8. La PIT-CNT considère que le gouvernement non seulement ignore les principes du système de négociation collective établis et en vigueur au niveau national comme au niveau international, mais encore n’encourage pas la négociation en arguant de raisons macroéconomiques et de plans ou politiques de stabilisation qui impliquent des limitations à la fixation des salaires minima par la voie de la négociation. La commission note qu’à cet égard, le gouvernement indique qu’il est possible, dans les secteurs où les partenaires sociaux ont une grande culture de la négociation collective, que le pouvoir exécutif étende, comme il l’a fait dans celui de la construction, au moyen d’un texte réglementaire les conventions collectives à l’ensemble d’une branche donnée.

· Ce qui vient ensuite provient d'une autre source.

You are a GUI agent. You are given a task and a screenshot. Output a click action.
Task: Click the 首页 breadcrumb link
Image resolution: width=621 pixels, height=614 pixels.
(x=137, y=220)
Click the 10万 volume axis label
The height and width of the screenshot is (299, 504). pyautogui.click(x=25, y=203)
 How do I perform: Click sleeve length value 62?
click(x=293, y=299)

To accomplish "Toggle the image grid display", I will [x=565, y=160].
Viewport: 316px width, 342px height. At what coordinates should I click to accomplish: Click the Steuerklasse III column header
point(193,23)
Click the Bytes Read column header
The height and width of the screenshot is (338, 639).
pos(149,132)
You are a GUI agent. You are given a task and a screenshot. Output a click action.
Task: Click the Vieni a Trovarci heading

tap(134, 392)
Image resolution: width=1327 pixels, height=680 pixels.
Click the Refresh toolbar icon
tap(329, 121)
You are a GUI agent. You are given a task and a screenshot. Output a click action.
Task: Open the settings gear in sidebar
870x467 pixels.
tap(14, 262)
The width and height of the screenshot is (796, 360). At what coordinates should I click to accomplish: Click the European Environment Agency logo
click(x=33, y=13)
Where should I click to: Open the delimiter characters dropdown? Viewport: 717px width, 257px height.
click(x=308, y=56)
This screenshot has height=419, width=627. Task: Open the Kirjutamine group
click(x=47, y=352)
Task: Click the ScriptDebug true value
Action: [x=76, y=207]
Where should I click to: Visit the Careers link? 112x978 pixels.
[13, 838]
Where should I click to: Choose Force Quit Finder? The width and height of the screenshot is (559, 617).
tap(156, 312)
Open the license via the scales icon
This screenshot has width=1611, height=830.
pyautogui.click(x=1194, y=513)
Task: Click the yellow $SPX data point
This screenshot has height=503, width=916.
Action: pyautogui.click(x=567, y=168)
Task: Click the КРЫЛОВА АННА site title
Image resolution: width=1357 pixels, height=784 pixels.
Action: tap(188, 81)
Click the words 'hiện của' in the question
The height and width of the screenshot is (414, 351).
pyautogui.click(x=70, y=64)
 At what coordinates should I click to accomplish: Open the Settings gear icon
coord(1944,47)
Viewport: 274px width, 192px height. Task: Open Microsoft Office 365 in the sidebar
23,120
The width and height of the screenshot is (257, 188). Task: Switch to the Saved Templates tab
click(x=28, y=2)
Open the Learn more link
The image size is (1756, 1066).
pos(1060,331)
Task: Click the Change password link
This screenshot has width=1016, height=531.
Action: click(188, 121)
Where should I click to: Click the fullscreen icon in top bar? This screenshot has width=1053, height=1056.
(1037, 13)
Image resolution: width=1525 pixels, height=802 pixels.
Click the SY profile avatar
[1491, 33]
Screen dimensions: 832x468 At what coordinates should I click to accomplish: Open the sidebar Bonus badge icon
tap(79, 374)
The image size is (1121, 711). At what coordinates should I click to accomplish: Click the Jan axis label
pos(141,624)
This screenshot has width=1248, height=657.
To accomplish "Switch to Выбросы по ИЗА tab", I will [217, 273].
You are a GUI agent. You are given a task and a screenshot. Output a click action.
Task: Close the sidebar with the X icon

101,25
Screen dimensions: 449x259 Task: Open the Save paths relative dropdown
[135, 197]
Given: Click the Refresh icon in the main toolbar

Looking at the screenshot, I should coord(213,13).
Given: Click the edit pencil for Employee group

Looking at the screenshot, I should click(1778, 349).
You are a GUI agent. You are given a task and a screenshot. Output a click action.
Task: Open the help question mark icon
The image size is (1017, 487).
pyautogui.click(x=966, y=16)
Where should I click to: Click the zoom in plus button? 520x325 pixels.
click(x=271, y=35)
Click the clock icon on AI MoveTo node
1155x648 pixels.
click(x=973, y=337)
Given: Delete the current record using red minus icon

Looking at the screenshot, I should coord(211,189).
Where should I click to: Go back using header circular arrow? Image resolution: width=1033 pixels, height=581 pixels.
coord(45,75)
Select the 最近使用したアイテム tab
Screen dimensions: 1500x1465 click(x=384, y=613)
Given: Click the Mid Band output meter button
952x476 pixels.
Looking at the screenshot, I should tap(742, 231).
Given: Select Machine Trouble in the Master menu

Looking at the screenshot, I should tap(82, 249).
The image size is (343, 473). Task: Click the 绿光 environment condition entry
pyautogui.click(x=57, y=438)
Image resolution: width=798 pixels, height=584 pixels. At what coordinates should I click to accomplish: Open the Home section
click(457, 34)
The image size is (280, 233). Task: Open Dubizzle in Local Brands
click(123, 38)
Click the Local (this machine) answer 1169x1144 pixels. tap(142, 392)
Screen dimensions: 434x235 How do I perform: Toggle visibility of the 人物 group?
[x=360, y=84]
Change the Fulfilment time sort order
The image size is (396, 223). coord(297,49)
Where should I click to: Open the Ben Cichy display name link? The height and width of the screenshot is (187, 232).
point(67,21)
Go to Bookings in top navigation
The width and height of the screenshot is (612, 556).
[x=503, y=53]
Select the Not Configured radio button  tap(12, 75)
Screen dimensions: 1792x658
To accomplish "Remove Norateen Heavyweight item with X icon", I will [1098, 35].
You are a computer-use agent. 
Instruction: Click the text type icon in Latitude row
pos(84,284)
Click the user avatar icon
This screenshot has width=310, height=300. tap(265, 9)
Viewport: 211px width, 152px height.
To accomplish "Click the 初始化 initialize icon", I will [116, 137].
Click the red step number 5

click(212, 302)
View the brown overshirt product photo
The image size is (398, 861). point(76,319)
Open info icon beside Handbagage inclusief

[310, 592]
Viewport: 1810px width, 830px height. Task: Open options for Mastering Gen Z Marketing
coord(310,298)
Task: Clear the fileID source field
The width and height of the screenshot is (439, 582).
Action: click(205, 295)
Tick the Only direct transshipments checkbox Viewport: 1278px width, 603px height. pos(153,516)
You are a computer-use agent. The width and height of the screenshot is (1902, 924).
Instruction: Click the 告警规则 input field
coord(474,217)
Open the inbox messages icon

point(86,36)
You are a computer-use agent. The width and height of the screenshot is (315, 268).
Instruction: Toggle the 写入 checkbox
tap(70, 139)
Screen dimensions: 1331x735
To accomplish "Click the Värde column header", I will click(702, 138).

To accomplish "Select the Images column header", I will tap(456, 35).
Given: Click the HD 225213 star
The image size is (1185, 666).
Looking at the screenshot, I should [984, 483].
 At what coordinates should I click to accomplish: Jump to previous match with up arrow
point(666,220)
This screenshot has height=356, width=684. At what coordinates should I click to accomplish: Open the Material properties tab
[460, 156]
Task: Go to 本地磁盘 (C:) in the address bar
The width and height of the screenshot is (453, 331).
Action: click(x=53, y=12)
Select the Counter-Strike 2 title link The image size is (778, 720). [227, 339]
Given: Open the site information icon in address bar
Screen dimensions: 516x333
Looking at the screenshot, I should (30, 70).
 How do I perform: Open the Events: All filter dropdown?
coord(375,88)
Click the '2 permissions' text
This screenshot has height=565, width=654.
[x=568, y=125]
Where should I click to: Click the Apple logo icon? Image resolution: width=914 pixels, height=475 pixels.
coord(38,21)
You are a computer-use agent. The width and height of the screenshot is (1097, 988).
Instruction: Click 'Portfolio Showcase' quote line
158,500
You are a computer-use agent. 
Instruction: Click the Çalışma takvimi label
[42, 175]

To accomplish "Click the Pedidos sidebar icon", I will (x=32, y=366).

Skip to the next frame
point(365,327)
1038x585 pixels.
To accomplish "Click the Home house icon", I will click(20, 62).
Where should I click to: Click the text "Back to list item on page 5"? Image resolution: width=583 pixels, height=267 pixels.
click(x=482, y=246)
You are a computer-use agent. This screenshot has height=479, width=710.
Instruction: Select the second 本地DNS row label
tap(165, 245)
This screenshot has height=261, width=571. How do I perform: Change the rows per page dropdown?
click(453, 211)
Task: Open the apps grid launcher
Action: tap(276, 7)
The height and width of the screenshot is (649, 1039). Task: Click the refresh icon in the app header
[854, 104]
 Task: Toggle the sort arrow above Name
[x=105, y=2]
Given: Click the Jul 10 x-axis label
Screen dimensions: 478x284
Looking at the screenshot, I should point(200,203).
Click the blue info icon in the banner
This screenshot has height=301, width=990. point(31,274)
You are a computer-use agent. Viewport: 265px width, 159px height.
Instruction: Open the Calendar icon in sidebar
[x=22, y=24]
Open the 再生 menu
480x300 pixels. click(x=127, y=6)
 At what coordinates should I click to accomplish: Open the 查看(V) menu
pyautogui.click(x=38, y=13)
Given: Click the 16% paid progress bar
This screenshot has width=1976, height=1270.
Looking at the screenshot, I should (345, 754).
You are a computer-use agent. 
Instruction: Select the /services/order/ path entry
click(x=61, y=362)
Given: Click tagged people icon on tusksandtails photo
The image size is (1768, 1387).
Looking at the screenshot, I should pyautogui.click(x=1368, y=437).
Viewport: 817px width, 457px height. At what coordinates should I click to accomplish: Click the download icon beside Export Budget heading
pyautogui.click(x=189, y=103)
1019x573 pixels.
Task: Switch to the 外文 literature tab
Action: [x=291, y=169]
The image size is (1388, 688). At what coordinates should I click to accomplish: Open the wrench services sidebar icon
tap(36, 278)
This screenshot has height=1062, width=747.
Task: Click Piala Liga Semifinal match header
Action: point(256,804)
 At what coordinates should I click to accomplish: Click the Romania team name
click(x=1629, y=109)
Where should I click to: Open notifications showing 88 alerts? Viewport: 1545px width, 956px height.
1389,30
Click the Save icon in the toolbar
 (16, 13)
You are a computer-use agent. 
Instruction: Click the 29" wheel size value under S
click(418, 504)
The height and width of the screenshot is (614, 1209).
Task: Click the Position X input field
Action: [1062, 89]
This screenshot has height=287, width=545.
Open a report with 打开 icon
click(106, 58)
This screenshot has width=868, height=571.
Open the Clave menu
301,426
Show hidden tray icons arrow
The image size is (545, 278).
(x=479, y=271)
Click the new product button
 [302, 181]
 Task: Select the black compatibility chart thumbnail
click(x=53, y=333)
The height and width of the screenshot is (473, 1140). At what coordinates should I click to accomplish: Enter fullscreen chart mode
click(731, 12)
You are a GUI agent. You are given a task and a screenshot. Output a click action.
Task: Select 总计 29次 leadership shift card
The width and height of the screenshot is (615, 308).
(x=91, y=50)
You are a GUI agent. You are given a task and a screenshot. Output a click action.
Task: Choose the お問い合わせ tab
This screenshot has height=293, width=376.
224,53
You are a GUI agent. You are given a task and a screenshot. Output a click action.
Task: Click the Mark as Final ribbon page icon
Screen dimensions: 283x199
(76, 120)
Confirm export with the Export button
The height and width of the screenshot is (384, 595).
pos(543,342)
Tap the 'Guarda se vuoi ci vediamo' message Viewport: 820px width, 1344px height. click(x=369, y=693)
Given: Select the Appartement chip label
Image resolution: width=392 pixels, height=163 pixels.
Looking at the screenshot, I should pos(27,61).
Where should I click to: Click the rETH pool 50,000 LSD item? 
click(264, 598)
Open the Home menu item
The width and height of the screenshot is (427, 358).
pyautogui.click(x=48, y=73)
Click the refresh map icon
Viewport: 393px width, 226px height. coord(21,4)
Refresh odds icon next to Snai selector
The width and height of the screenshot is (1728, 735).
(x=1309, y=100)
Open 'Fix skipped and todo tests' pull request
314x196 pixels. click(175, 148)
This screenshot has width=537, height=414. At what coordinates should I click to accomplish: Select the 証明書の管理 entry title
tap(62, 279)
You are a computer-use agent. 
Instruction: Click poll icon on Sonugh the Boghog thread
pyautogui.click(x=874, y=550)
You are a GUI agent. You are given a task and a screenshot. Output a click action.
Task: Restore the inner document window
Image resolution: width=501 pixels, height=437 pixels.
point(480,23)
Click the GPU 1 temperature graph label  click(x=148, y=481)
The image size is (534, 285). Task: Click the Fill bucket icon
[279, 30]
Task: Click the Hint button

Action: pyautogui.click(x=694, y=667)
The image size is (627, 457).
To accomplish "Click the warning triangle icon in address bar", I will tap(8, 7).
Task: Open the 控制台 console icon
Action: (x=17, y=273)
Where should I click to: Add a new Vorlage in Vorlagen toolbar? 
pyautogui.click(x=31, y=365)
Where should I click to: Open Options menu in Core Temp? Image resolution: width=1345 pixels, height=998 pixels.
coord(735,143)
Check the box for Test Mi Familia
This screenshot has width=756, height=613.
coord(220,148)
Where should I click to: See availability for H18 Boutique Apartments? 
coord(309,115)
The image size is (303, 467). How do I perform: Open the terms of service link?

9. Etant donné, d’une part, la manière unilatérale dont sont établis les salaires minima et les niveaux très bas auxquels ils sont fixés et, d’autre part, l’abandon au profit de la négociation collective ou individuelle au sein préférablement de chaque entreprise, du système des conseils tripartites convoqués par le pouvoir exécutif, la commission prie le gouvernement de fournir à l’occasion de son prochain rapport des informations détaillées sur le nombre et les catégories de travailleurs dont les salaires sont fixés par négociation collective et de fournir des informations quant au nombre de conventions collectives conclues par entreprise et par branche, y compris dans le secteur public, en spécifiant les secteurs et le nombre de travailleurs ainsi couverts.

10. La commission prie, enfin, le gouvernement de communiquer des informations sur les mesures adoptées pour consulter les organisations de travailleurs et d’employeurs lorsqu’elles existent ou, dans le cas contraire, les travailleurs et les employeurs intéressés lors de la fixation du salaire minimum national ainsi que ceux des travailleurs ruraux et domestiques.

[Le gouvernement est prié de fournir des données complètes à la Conférence à sa 91e session et de répondre en détail aux présents commentaires en 2003.]